Like you said, Carrie, “He has needs I can’t begin to understand.
Some days, I feel like I am holding his future in the palm of my hands.”
But sometimes I just wish it were different & I know feeling that way is not good for anyone.
I live a mix of feeling an abundance of gratefulness for all that he/we have accomplished in this sometimes surreal life and also a little depressed & tired that nothing’s easy & trying to also meet the needs of an older kid (with his own challenges) who couldn’t wait to go far away for college because of all the chaos & meltdowns (not so much now) of his brother.
Yup, autism doesn’t end after high school.
And yes, I know I need a therapist. That’ll have to wait until Fall when more therapist have in-person sessions. I certainly can’t do tele-therapy with husband working from home & kids around. So thank you all for letting me get this stuff out:-).
July 12, 2021 @ 4:25 pm
Hi, Carrie. You’ve been speaking to my heart since I found your blog. You put words to thoughts I have had for years. My young men are 29, 25, and 21. Our oldest and youngest are on the spectrum. Even though we have been on the same journey for 21 years, the path has been so different for each of them. I’m still not sure I am doing anything right on any given day, but like you, I get up every day and try again.

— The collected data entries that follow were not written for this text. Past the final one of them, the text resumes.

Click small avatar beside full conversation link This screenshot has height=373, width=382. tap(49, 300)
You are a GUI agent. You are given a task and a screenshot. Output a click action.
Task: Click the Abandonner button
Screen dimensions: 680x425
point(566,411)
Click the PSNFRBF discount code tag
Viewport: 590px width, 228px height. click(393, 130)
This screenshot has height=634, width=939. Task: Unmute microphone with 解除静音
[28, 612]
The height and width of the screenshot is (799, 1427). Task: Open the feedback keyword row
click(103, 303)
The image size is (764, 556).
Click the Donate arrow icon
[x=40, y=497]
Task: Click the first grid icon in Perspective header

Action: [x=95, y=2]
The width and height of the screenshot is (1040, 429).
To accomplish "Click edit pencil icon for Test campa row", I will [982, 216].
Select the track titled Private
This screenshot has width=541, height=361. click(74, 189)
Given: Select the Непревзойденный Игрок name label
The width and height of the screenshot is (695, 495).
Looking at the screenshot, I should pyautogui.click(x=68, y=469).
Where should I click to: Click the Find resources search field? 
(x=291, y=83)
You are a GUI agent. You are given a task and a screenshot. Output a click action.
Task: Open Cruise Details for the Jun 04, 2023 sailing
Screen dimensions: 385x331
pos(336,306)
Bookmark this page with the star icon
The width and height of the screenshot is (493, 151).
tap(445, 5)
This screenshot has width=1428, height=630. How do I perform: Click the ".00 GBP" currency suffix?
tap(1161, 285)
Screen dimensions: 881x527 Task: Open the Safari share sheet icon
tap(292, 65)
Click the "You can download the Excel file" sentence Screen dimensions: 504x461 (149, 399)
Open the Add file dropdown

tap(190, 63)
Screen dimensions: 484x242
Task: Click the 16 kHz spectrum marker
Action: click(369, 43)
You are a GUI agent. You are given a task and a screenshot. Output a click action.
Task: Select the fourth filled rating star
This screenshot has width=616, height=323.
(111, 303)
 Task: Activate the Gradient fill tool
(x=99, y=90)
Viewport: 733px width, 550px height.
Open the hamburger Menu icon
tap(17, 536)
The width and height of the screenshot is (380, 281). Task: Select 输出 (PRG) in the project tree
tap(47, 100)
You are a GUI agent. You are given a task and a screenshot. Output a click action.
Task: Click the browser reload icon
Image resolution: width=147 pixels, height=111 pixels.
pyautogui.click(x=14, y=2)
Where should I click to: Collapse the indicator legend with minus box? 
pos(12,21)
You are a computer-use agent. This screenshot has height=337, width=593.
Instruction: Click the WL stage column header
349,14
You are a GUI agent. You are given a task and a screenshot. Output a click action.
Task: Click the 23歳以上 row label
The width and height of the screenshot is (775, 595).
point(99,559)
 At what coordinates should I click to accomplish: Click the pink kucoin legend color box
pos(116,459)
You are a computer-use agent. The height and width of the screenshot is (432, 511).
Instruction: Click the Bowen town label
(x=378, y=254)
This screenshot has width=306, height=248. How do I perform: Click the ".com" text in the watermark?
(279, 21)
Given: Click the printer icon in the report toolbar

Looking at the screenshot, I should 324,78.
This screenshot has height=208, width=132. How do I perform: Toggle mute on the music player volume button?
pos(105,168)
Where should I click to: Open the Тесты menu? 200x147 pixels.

When our oldest son was almost 23, he was involved in a car accident. He walked away with a concussion and a dislocated shoulder and made a complete recovery, but the experience set off a chain of events that ended with my husband and I in front of a judge assuming guardianship. While I have since learned things about guardianship that concern me, at the time, it was the best option. While on paper we restricted his rights, we have always had open conversations with him about the things he wants to do. We have allowed him as much choice and autonomy as possible within the context of the guardianship. Wherever possible he has been an active participant in making decisions for his life. However, in situations where service providers or other people might not have his best interest at heart, we have the final authority to make decisions and protect him. For our youngest son, we do not have guardianship. TX now offers something called Supported Decision Making. I’m not sure yet how I feel about it, but it is the available option at the moment.
I hope this helps to encourage you regarding guardianship. It feels so final, but it doesn’t have to mean he never has a voice. It just affords you the ability to be the official authority on what is best for Jack. ❤️
July 26, 2021 @ 12:09 pm
If Jack doesn’t set the world aflame, you will. I love reading about Jack. My Carson is almost 20 and I see so many of the same things. And so many of the differences. But they both have one thing in common. A momma who will move heaven and earth to make things better for their boys. Thank you for hope.